Cloning of 1-aminocyclopropane-1-carboxylate (ACC) synthetase cDNA and the inhibition of fruit ripening by its antisense RNA in transgenic tomato plants.

A 1.7 kb fragment of ACC synthetase cDNA, one member of the ACC synthetase multigene family, was amplified from total tomato cDNA through a polymerase chain reaction (PCR) and cloned in E. coli. Restriction mapping and sequencing analysis confirmed its fidelity and correctness. The cloned ACC synthetase gene was then inserted into a binary vector pBin437, in an inverted orientation between the CaMV 35S promoter with duplicated enhancers and the Nos 3' transcriptional termination sequence, to construct an expression vector pBACC. Transgenic tomato plants were obtained by A. tumefaciens-mediated transformation of cotyledons. PCR detection and Southern blot analysis confirmed the integration of the antisense ACC synthetase gene in the transformed tomato genome.
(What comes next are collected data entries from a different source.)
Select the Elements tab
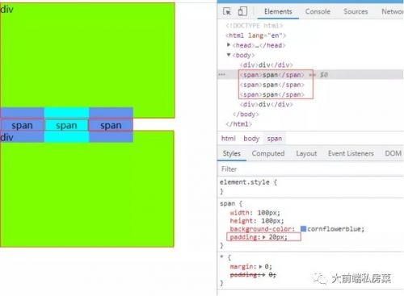The width and height of the screenshot is (404, 296). (x=278, y=11)
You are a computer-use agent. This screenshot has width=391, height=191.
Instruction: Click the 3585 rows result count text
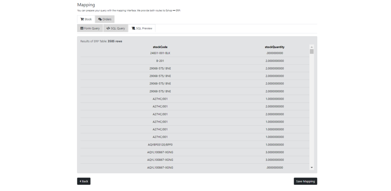tap(115, 41)
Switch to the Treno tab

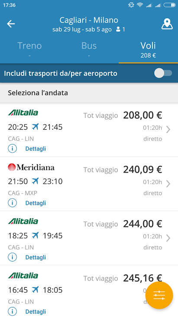(x=29, y=49)

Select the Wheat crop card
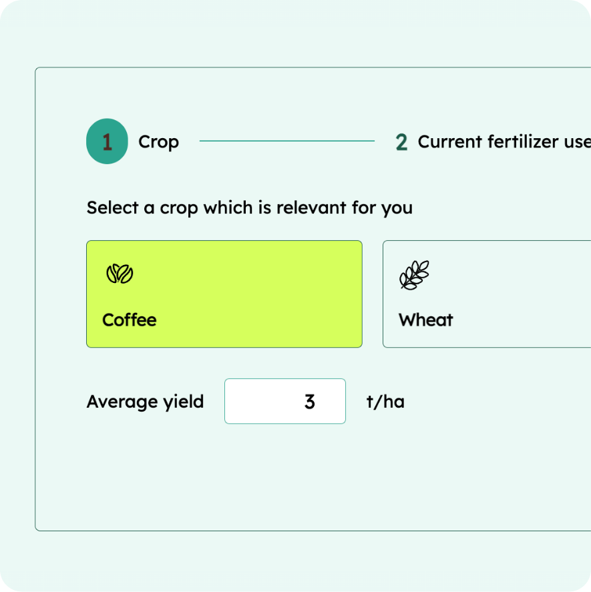(x=487, y=294)
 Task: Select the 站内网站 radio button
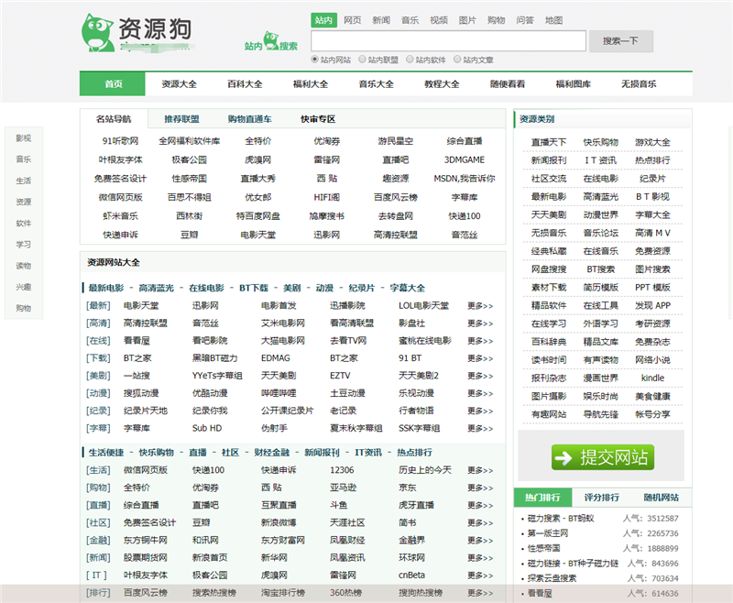pos(316,60)
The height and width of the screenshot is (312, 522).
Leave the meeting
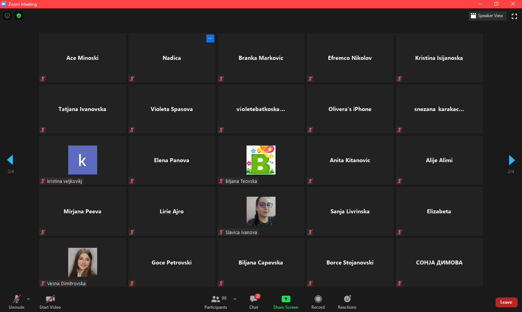pos(506,302)
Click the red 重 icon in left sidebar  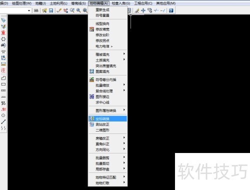4,33
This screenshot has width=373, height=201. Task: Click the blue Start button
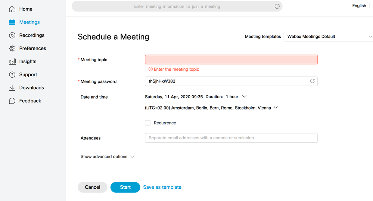[x=125, y=187]
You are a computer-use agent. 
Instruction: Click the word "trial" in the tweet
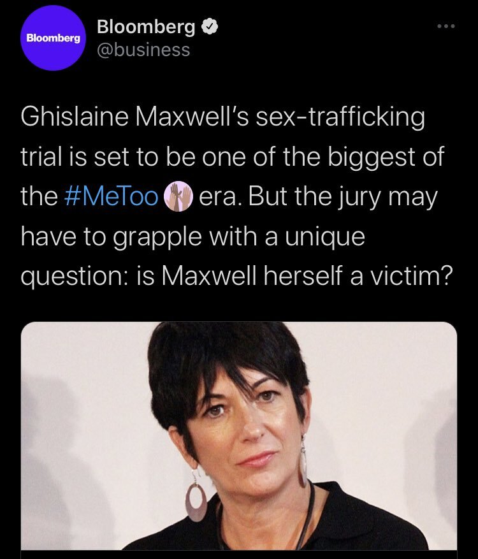(x=40, y=157)
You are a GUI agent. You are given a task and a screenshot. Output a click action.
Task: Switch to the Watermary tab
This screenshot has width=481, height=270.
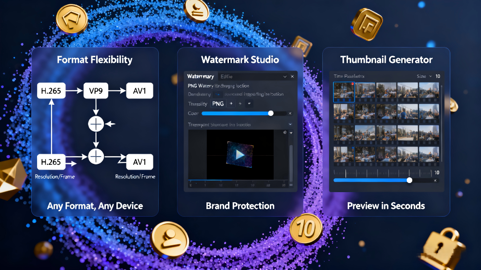(200, 76)
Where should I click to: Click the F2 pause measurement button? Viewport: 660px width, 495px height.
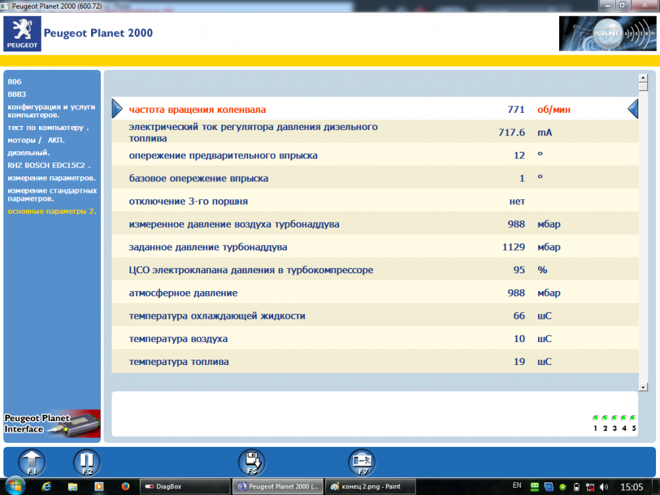87,461
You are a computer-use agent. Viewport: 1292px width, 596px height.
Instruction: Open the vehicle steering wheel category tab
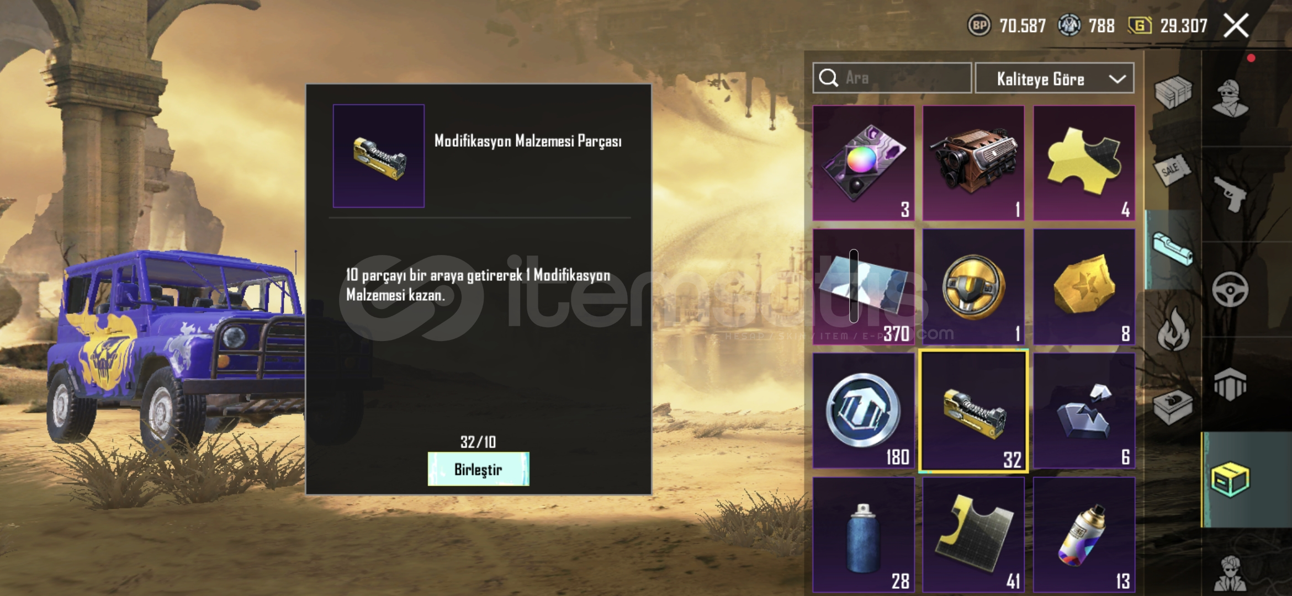point(1231,289)
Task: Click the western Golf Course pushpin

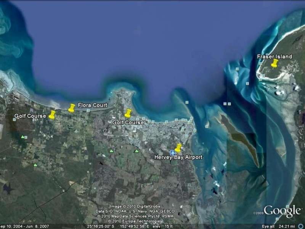Action: point(52,114)
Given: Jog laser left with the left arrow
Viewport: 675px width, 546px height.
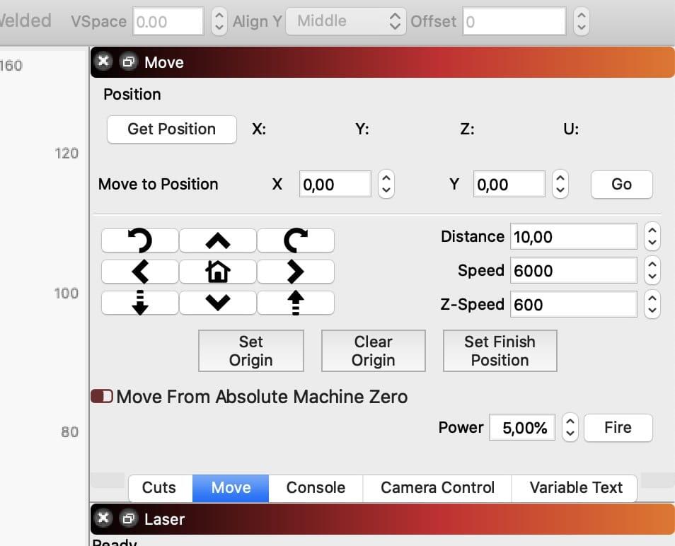Looking at the screenshot, I should [140, 272].
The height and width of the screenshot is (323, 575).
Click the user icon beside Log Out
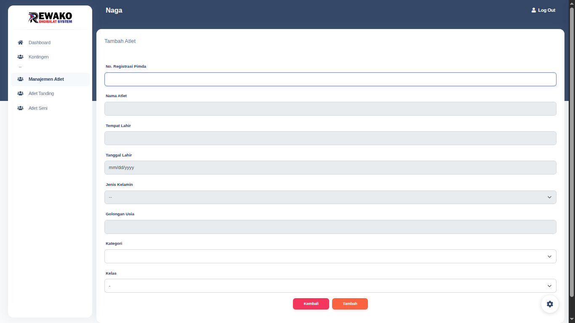[x=534, y=10]
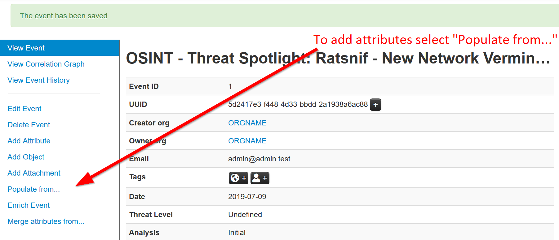Open the Owner org ORGNAME link
The height and width of the screenshot is (240, 559).
(247, 141)
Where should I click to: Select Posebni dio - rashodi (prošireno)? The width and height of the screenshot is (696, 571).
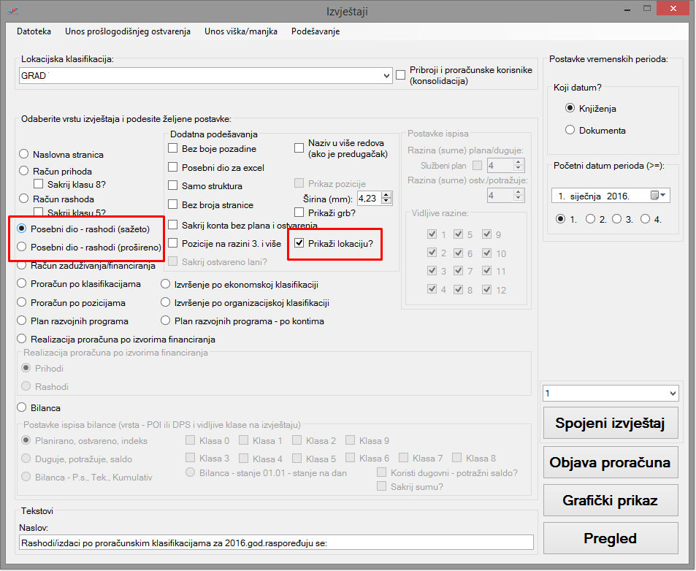click(24, 247)
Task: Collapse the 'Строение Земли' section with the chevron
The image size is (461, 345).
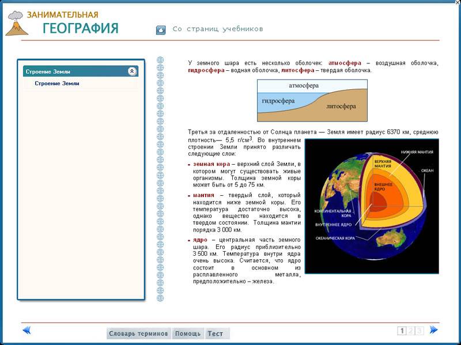Action: pos(132,71)
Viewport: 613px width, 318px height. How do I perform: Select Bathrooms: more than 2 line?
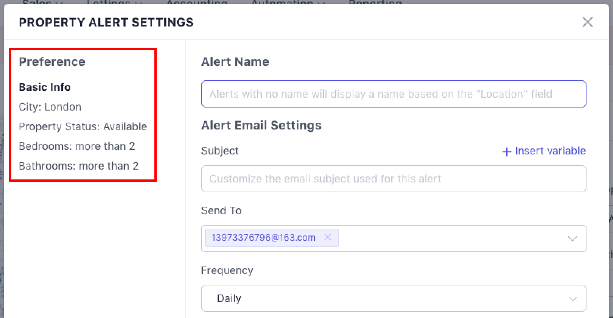click(x=79, y=166)
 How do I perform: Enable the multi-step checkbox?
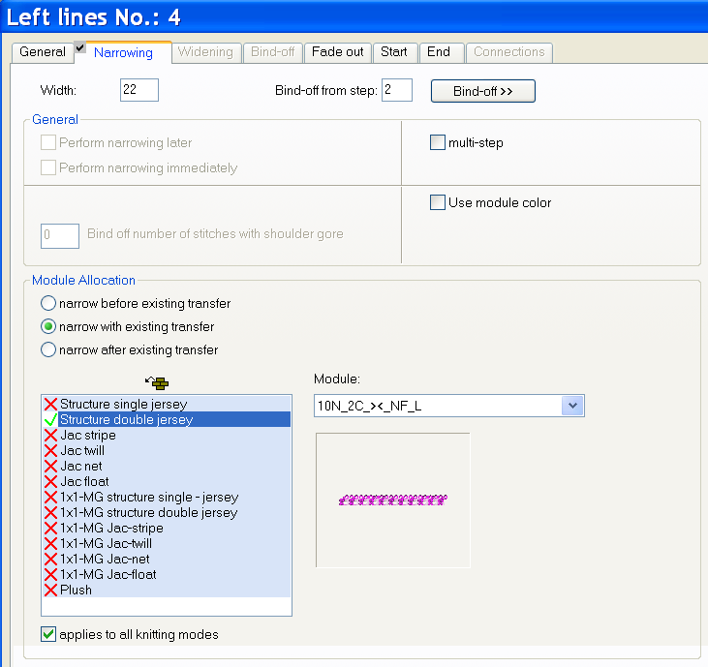coord(437,143)
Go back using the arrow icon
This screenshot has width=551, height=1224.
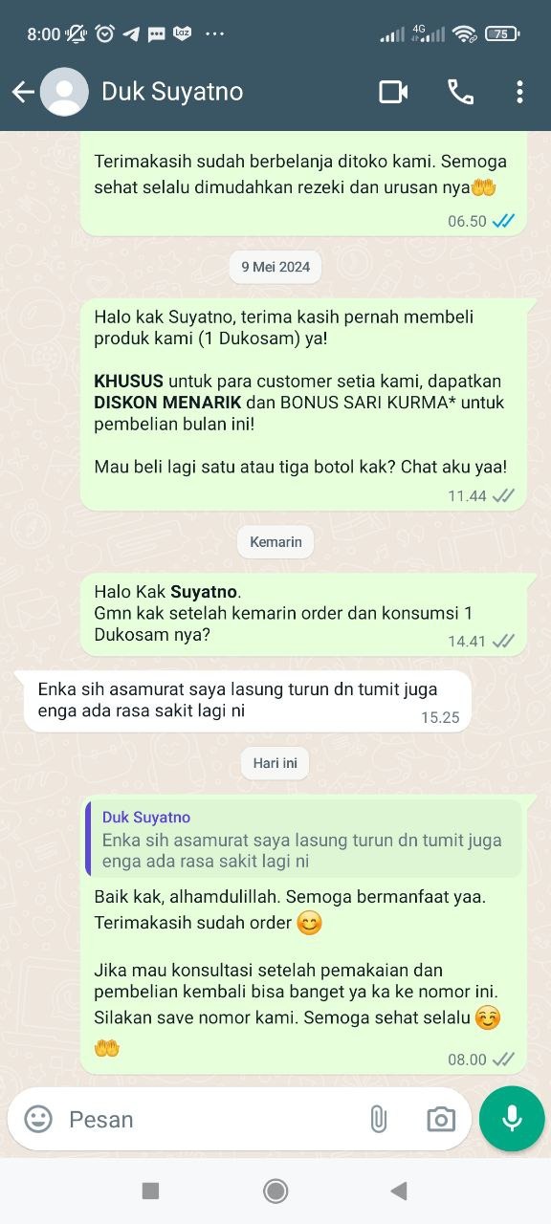point(23,92)
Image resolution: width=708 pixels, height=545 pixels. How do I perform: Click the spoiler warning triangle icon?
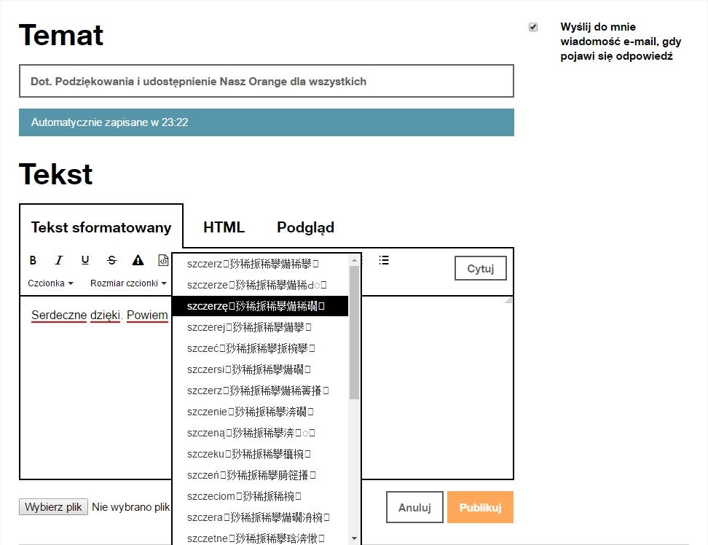(x=138, y=260)
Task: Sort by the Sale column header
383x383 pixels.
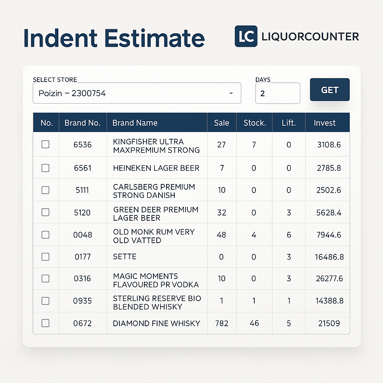Action: pos(221,123)
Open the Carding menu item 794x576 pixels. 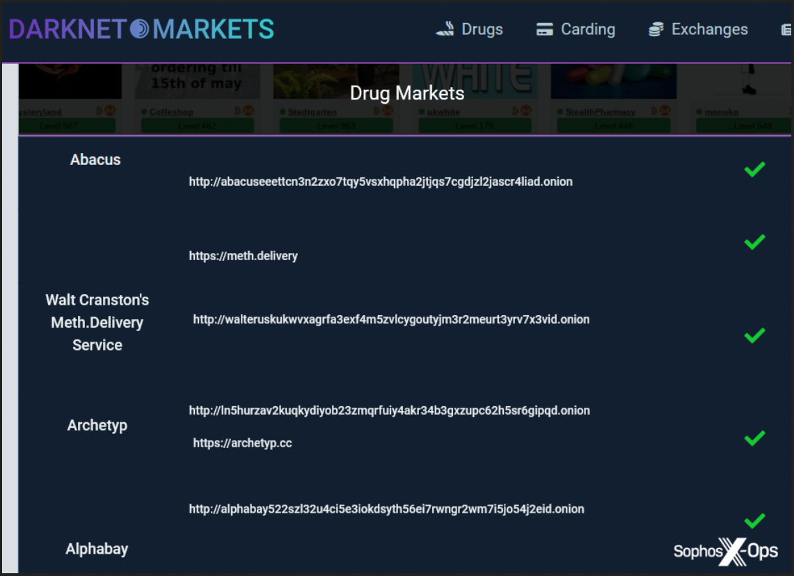click(575, 29)

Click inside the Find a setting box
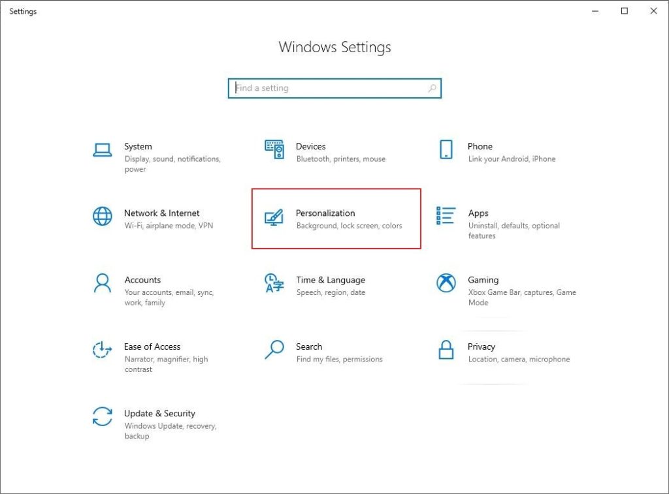click(314, 88)
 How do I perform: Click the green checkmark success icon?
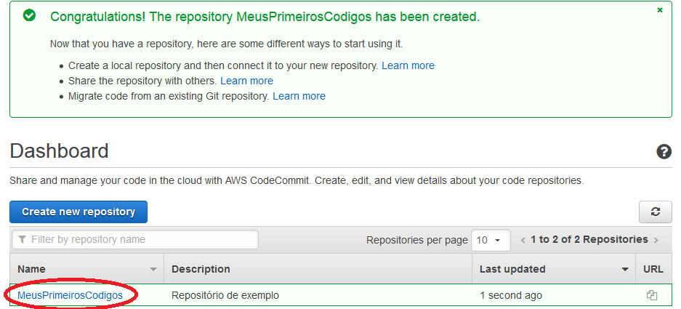point(29,16)
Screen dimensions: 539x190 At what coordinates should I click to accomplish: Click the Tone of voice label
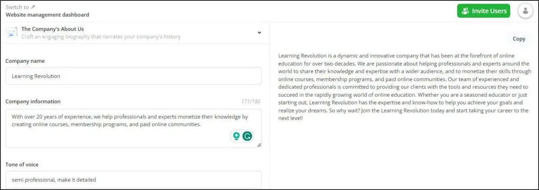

The results from RT-PCR of RNAs isolated from transgenic tomato leaves confirmed that antisense ACC synthetase RNA was synthesized in these transgenic plants. The amount of ethylene released from transgenic tomato fruits was reduced significantly to about 30% of that released by non-transformed controls. The inhibition effect of antisense RNA on fruit ripening was observed in transgenic plants and their progeny (T1). The shelf life of transgenic tomato fruits was at least 60 days at room temperature without significant change in hardness and color. After 15-20 days of treatment of the transgenic fruits with ethylene, most of them reached the ripe stage. The antisense ACC synthetase gene was inherited as a single gene in the progenies of transgenic tomatoes determined by T1 progeny analysis, consistent with the results of Southern blot analysis. Transgenic homozygotes expressing antisense ACC synthetase RNA showed prolonged shelf life in the T2 progeny.